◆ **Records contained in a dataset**
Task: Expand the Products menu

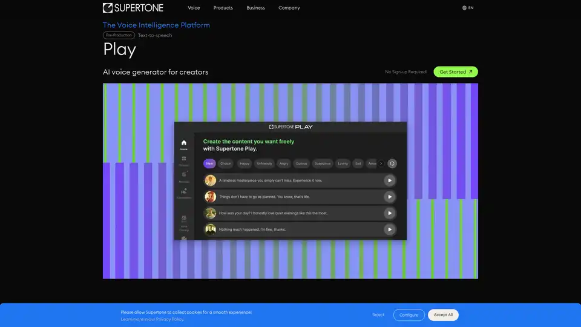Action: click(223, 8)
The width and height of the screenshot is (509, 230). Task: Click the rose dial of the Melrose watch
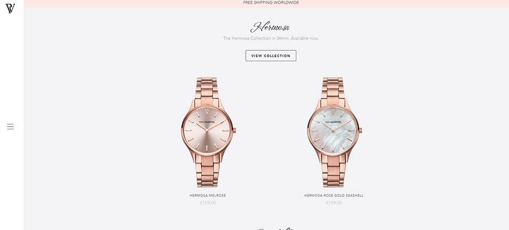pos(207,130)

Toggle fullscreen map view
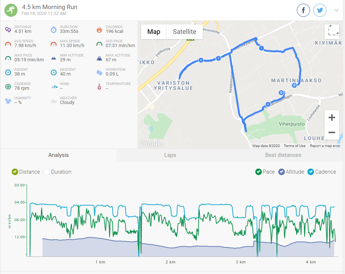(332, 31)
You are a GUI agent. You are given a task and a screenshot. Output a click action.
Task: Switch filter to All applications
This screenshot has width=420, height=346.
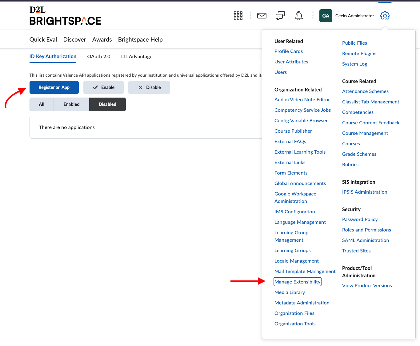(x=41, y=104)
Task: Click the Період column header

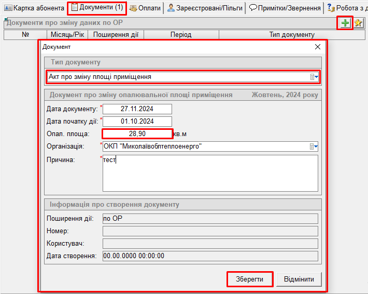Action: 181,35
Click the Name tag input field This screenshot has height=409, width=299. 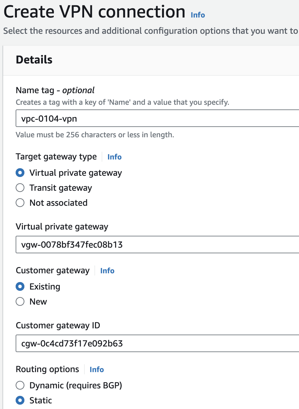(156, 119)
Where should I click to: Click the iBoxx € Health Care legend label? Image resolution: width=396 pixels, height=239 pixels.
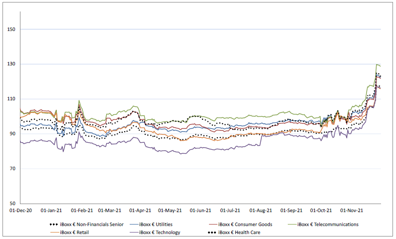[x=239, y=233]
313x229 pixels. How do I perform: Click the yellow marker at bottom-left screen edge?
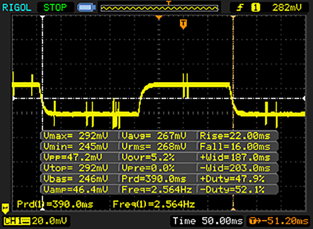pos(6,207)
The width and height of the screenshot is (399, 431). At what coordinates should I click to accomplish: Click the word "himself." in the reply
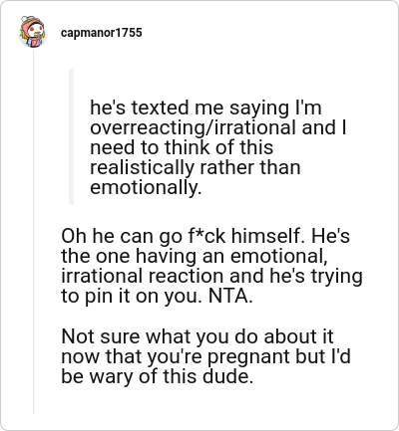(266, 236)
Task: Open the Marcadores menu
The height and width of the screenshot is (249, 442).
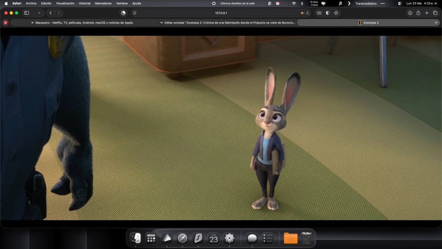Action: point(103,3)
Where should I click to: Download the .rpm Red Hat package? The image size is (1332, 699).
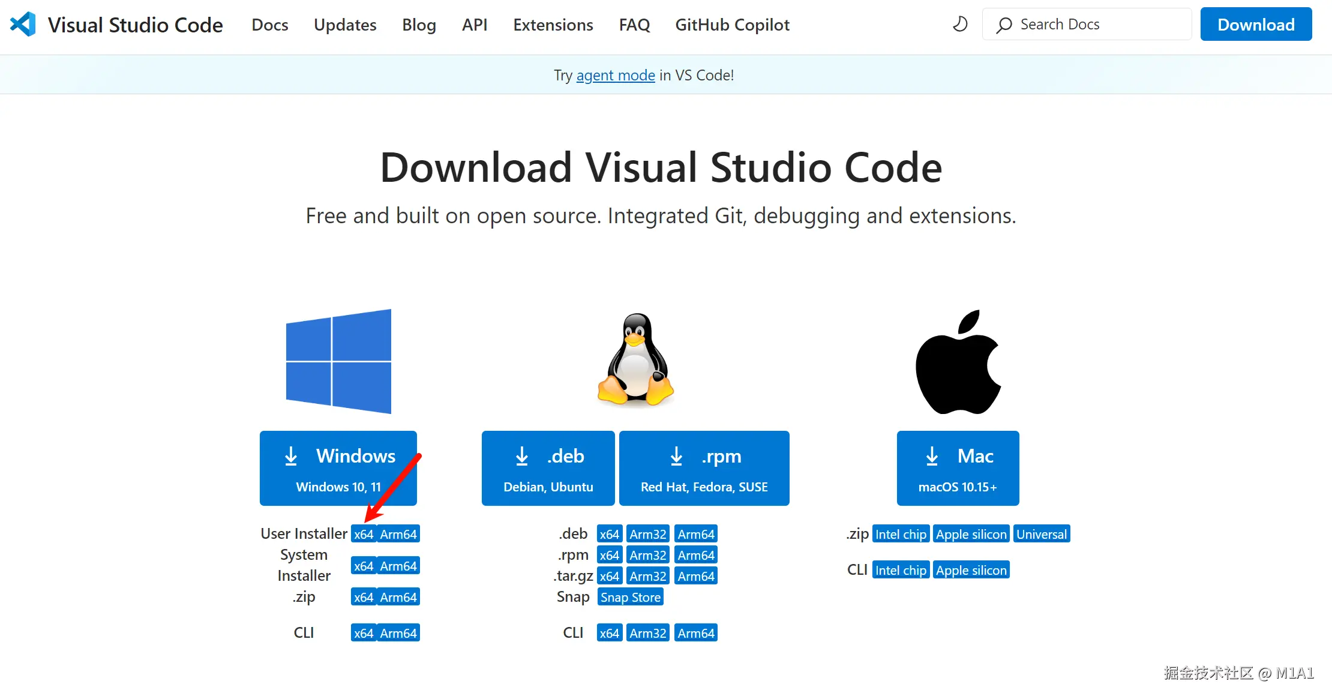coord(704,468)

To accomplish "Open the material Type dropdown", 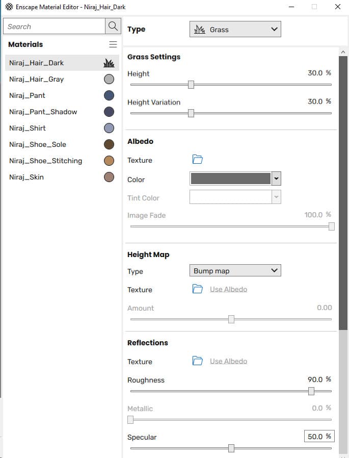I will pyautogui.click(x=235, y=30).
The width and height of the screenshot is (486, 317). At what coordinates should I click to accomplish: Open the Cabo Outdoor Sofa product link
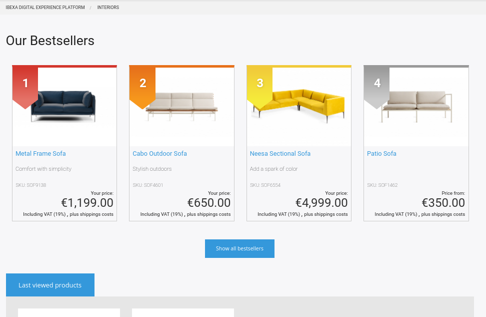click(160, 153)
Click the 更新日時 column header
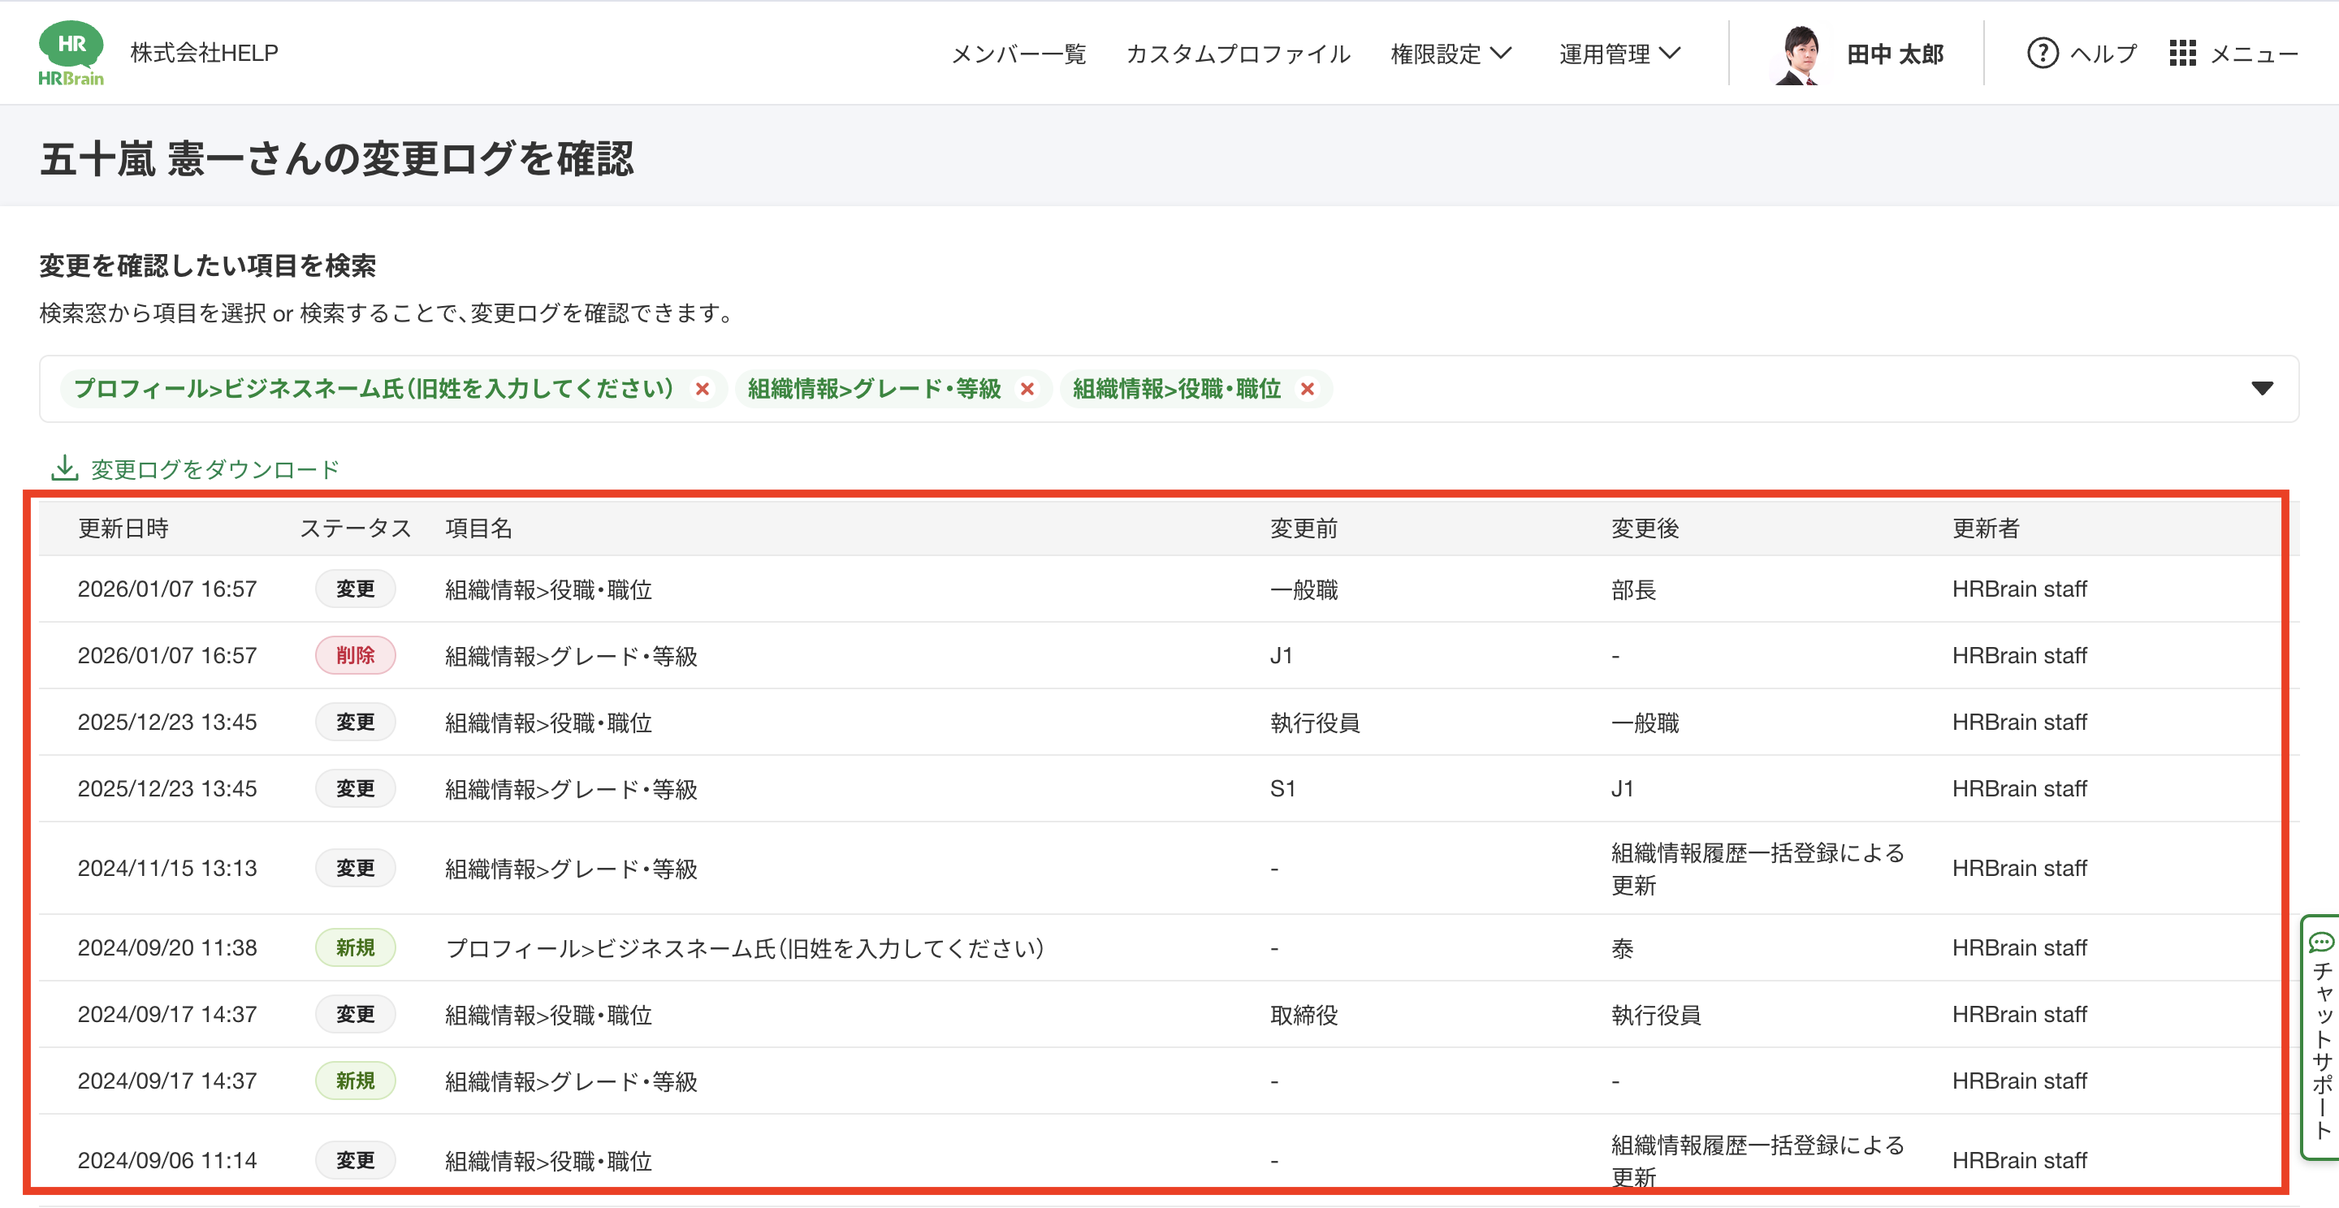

◆ **What is asked**
Rewrite the material as a Markdown table with the columns "Row" and "Line", starting at the line that contains "The width and height of the screenshot is (486, 317)." and continuing through the end of the material. Omit blank lines and leave out the pictures.

◆ **Solved problem**
| Row | Line |
|---|---|
| 1 | The width and height of the screenshot is (486, 317). At what coordinates should I click to accomplish: Open the Cabo Outdoor Sofa product link |
| 2 | click(160, 153) |
| 3 | Click the 更新日時 column header |